■ DIRECTIONS
Write the following entries out again exactly, skipping each image.

Stored data
+++

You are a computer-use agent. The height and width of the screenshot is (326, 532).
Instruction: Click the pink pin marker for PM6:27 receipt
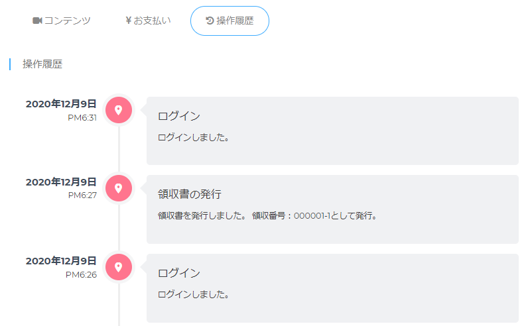click(x=119, y=188)
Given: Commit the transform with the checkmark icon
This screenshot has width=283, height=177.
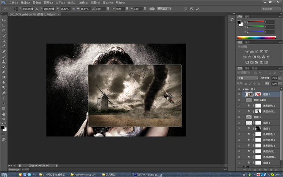Looking at the screenshot, I should coord(197,8).
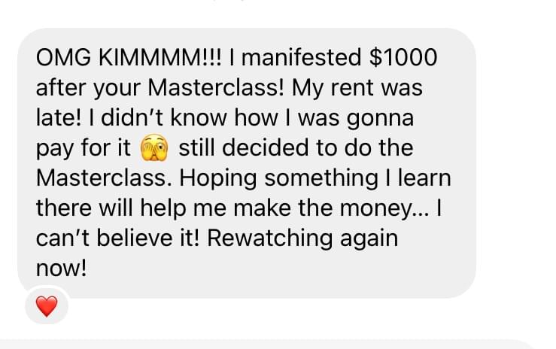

+++

■ SOLVED EXERCISE
You are a computer-use agent. The height and width of the screenshot is (326, 532).
Instruction: Click the pink pin marker for PM6:27 receipt
click(x=119, y=188)
Given: Commit the transform with the checkmark icon
This screenshot has width=283, height=177.
Looking at the screenshot, I should coord(197,8).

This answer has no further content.